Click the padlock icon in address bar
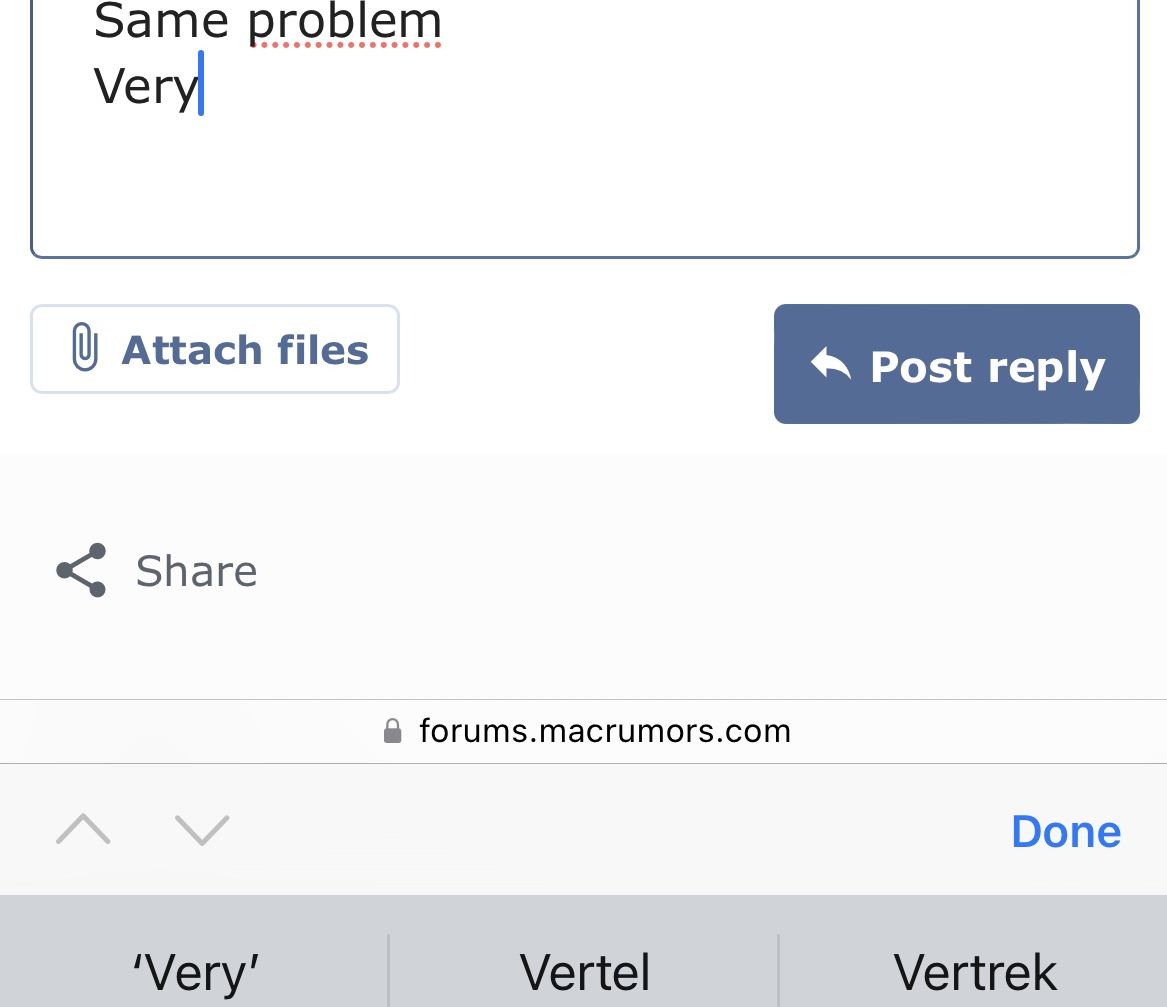 [393, 731]
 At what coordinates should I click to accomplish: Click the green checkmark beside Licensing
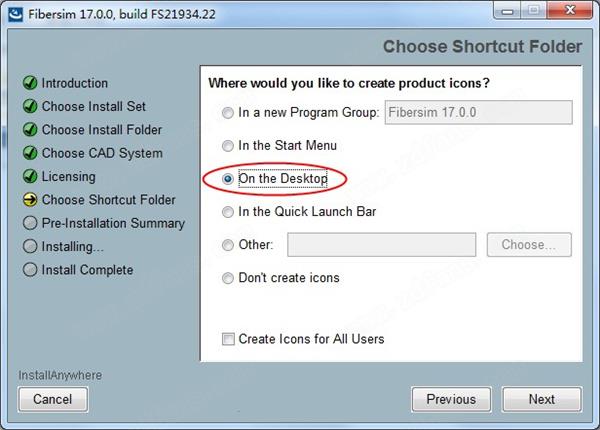click(x=30, y=176)
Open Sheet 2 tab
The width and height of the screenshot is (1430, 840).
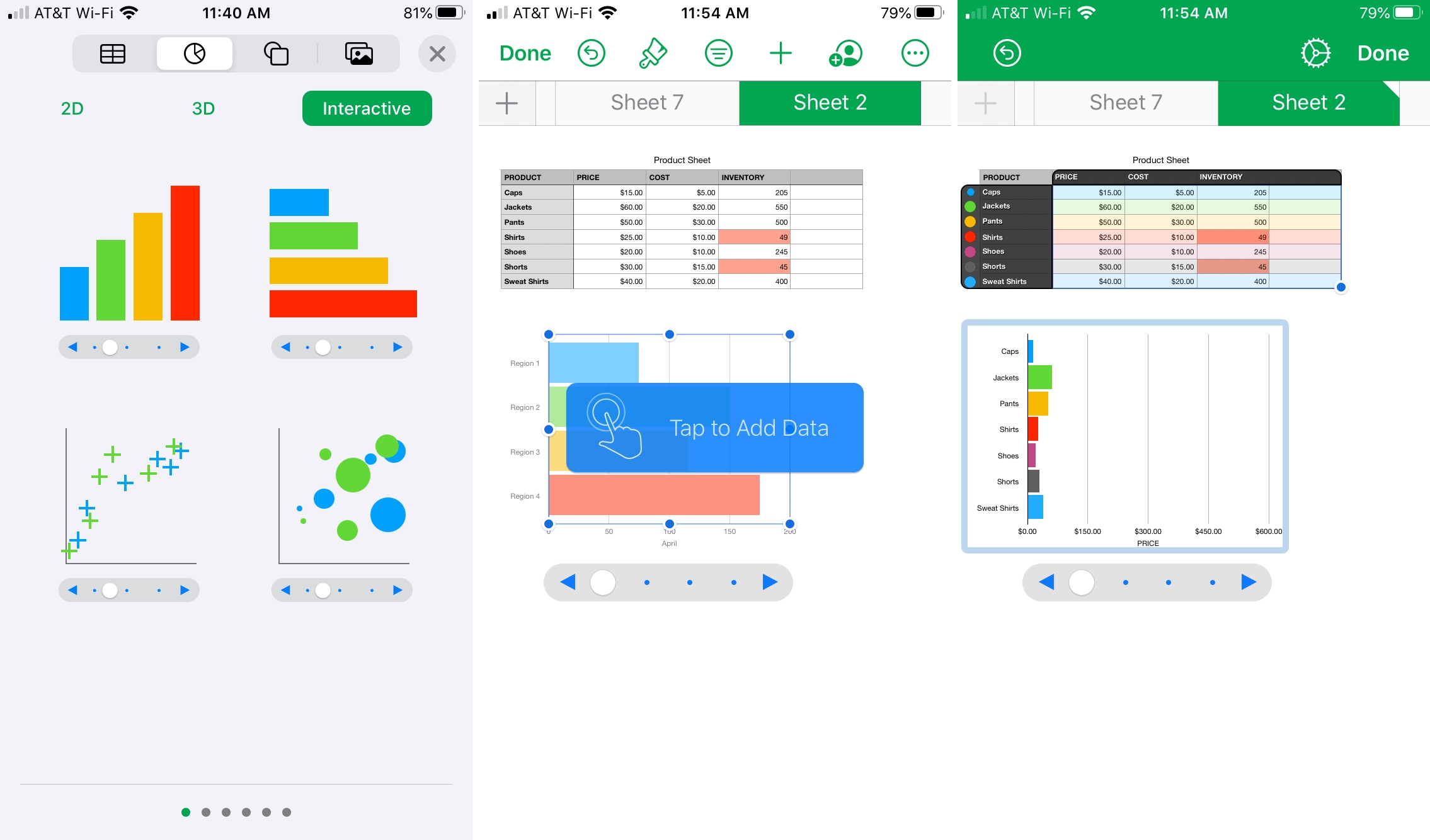pos(829,101)
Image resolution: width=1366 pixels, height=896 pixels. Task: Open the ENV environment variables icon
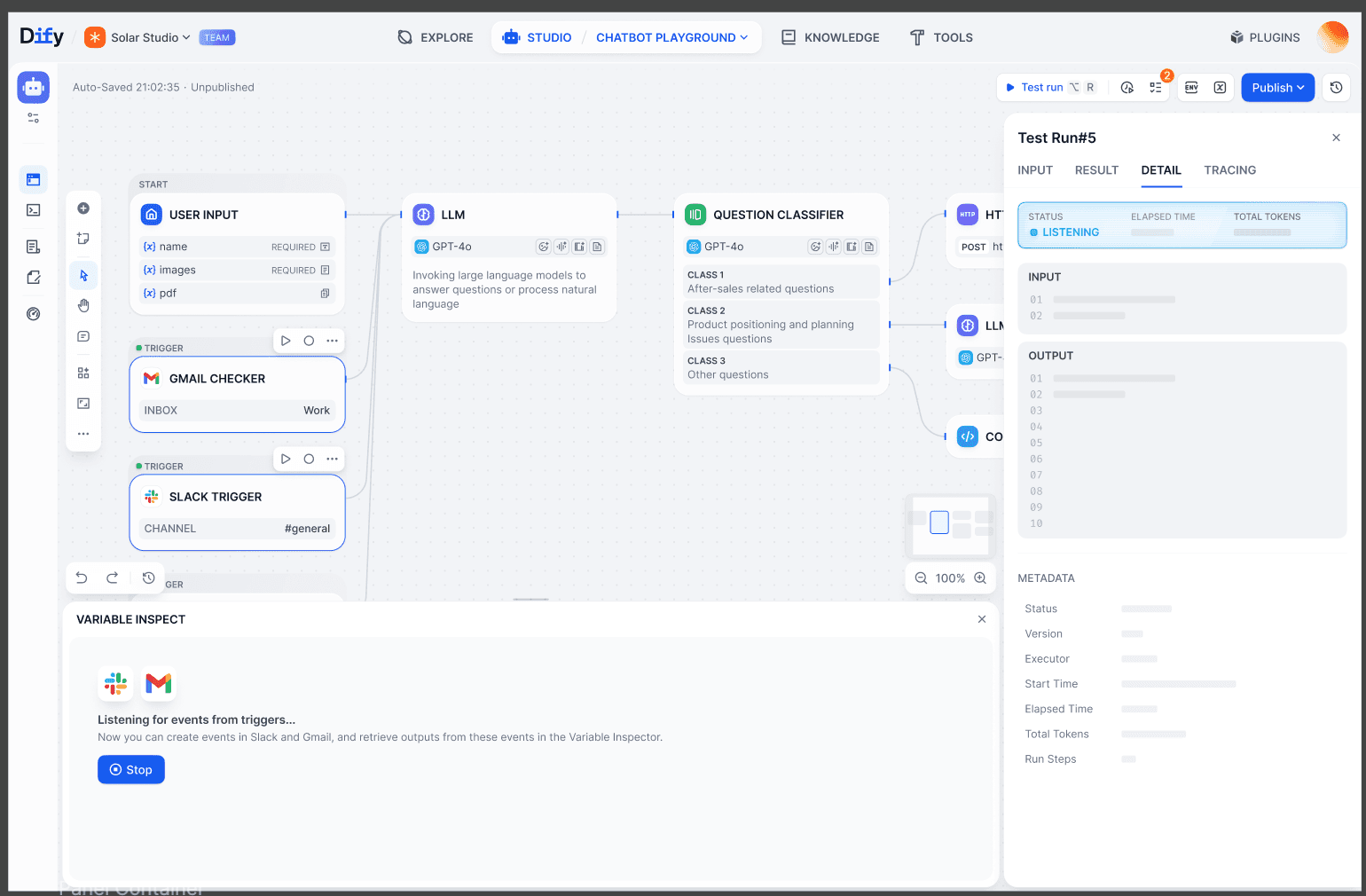[x=1191, y=88]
--*--
Pictures within the entries must not be reproduced; everything else is to be restated verbatim.

> [Solution for this exercise]:
Click the padlock icon in address bar
 [393, 731]
 At what coordinates should I click to accomplish: Click the green checkmark beside Licensing
click(x=30, y=176)
Open Sheet 2 tab
The width and height of the screenshot is (1430, 840).
pos(829,101)
Image resolution: width=1366 pixels, height=896 pixels. Task: Open the ENV environment variables icon
[x=1191, y=88]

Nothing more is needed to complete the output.